Regex Python Remove everything before the first letter in a string


Another question from REGEX that none of the answers I found follows. I have a dataframe that some strings start erroneously with things that are not Letters, for example :

t = ['. Subordinam-se ao regime', '1º O acesso à informação']

The result I want is

'Subordinam-se ao regime', 'O acesso à informação'

I’m trying to re.sub(r'[[:alpha:]]+', '', t) unsuccessfully, what I’m doing wrong?

In his example, t is a list, so it’s no use passing it directly to re.sub. You have to pass one string at a time.

Therefore, one option is to use:

import re

t = ['. Subordinam-se ao regime',  '1º O acesso à informação']
for s in t:
    print(re.sub('^[^a-zA-Z]+', '', s))

regex uses the marker ^ which indicates the start of the string. Then [^a-zA-Z]+ (one or more occurrences of any character which nay be a letter).

That is, we replace anything that is not letter and is at the beginning of the string. The output will be:

Subordinam-se ao regime
O acesso à informação

If you have accented letters, you can switch to:

import re
from unicodedata import normalize

t = ['. Subordinam-se ao regime',  '1º O acesso à informação', ' - É blabla etc']
for s in t:
    print(re.sub('^[^a-zA-Z]+', '', normalize('NFD', s)))

I use normalize to convert the string to NFD. To understand what normalization is, read here, here and here, but basically letters like É are broken down into two: the letter E without accent and the accent itself. Thus, we also consider accented characters.

The problem is that when normalizing you change the original content.

Of course another alternative is to include all accented characters in regex, something like:

re.sub('^[^a-zA-ZáéíóúÁÉÍÓÚ]+', '', s)

I just put the letters in a high-pitched accent, but then just add the rest inside the brackets.

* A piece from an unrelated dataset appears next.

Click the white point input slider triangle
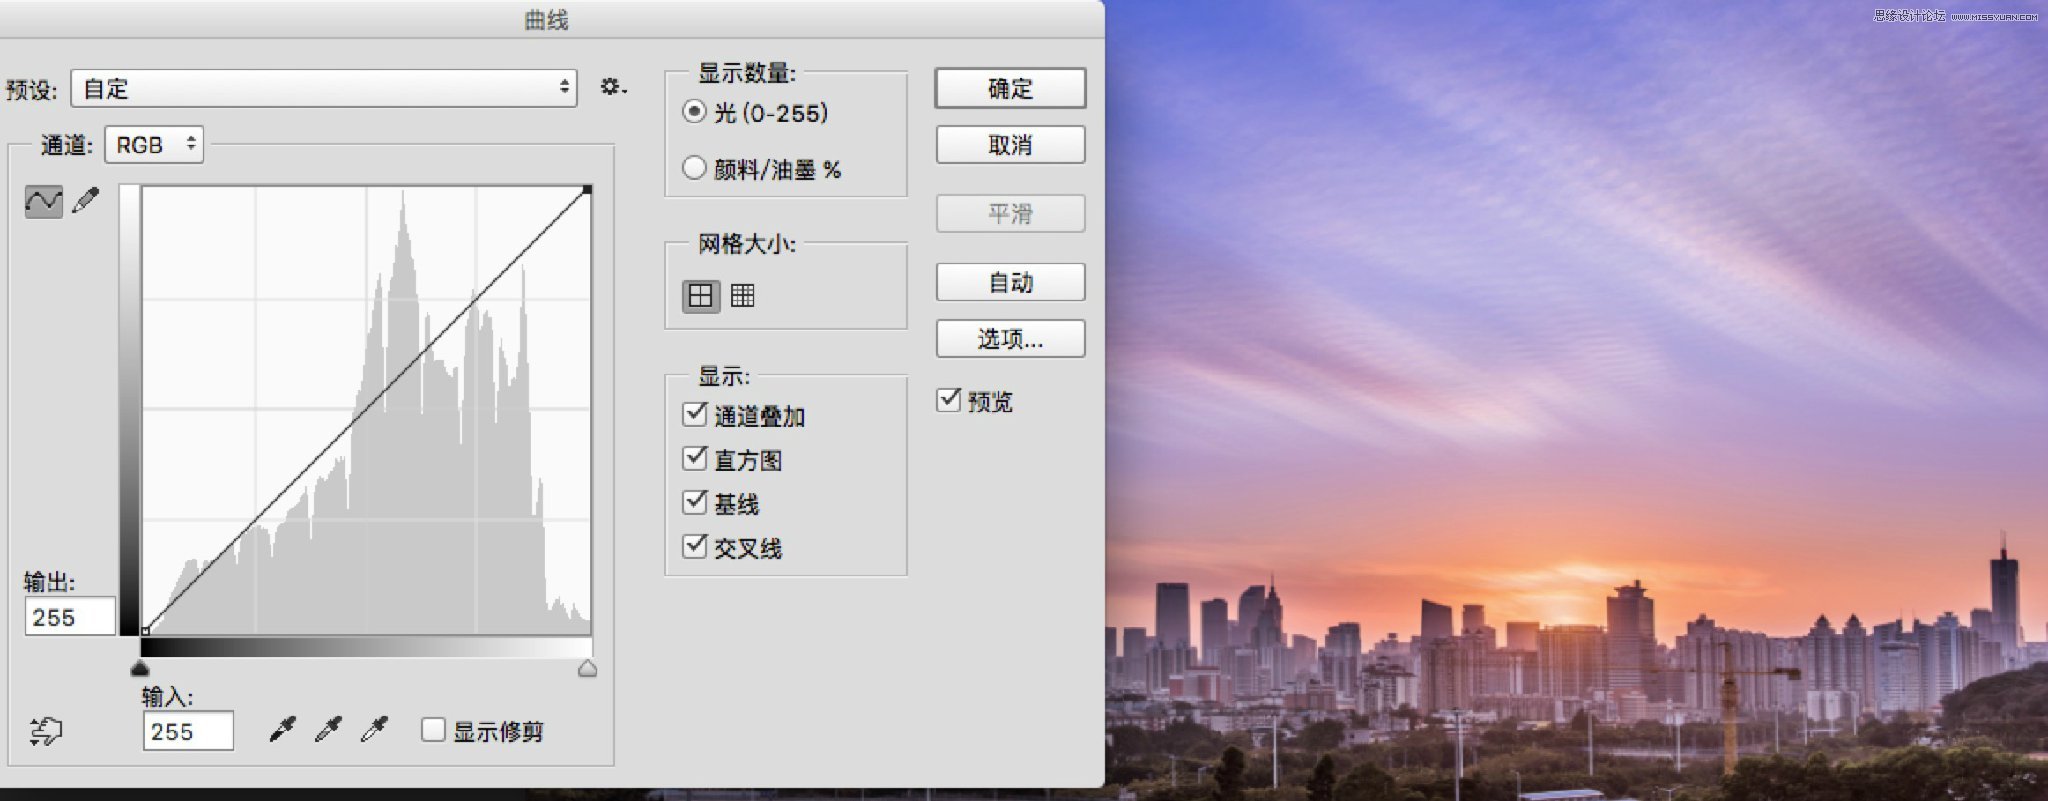Image resolution: width=2048 pixels, height=801 pixels. point(588,669)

And it can also be done without regex:

from string import ascii_lowercase

# retorna a string a partir da primeira letra
def apos_primeira_letra(s):
    # coloque aqui todas as letras válidas
    letras_validas = ascii_lowercase + 'çáéíóúãõâô'
    for i, c in enumerate(s):
        if c.lower() in letras_validas:
            return s[i:] # retorna da letra em diante
    return s # se não encontrou nenhuma letra, retorna a própria string

t = ['. Subordinam-se ao regime',  '1º O acesso à informação', ' - É blabla etc']
for s in t:

The idea is to have all valid letters in letras_validas (I put only the tiny ones to facilitate, so when checking you use lower() for each character being checked).

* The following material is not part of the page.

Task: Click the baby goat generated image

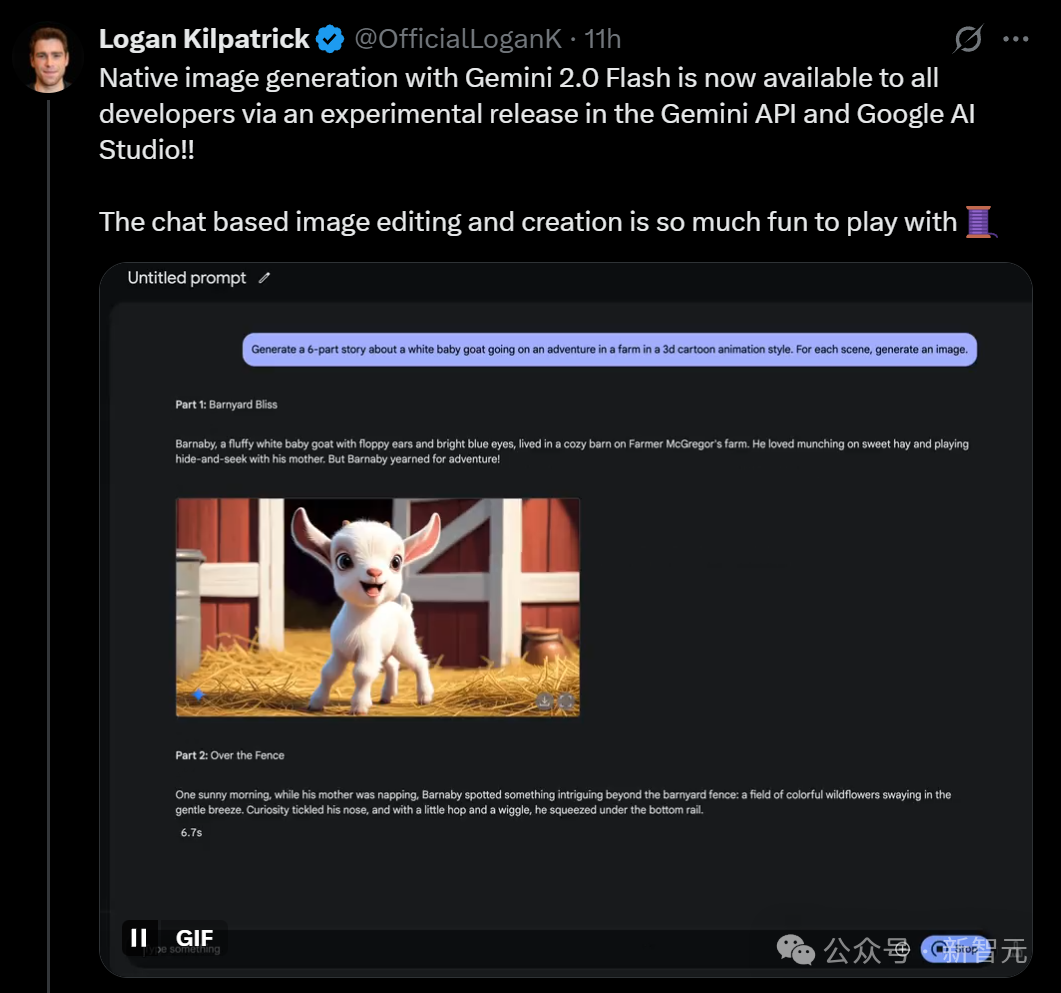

Initially I had thought to use isalpha() to check if it is letter, but this method returns True for the character º, then I thought it best to fix the letters that I will consider valid.

Thus, the function apos_primeira_letra goes through the string, and if you find a letter, it returns everything from there. If you don’t find any, it returns the same string without modification.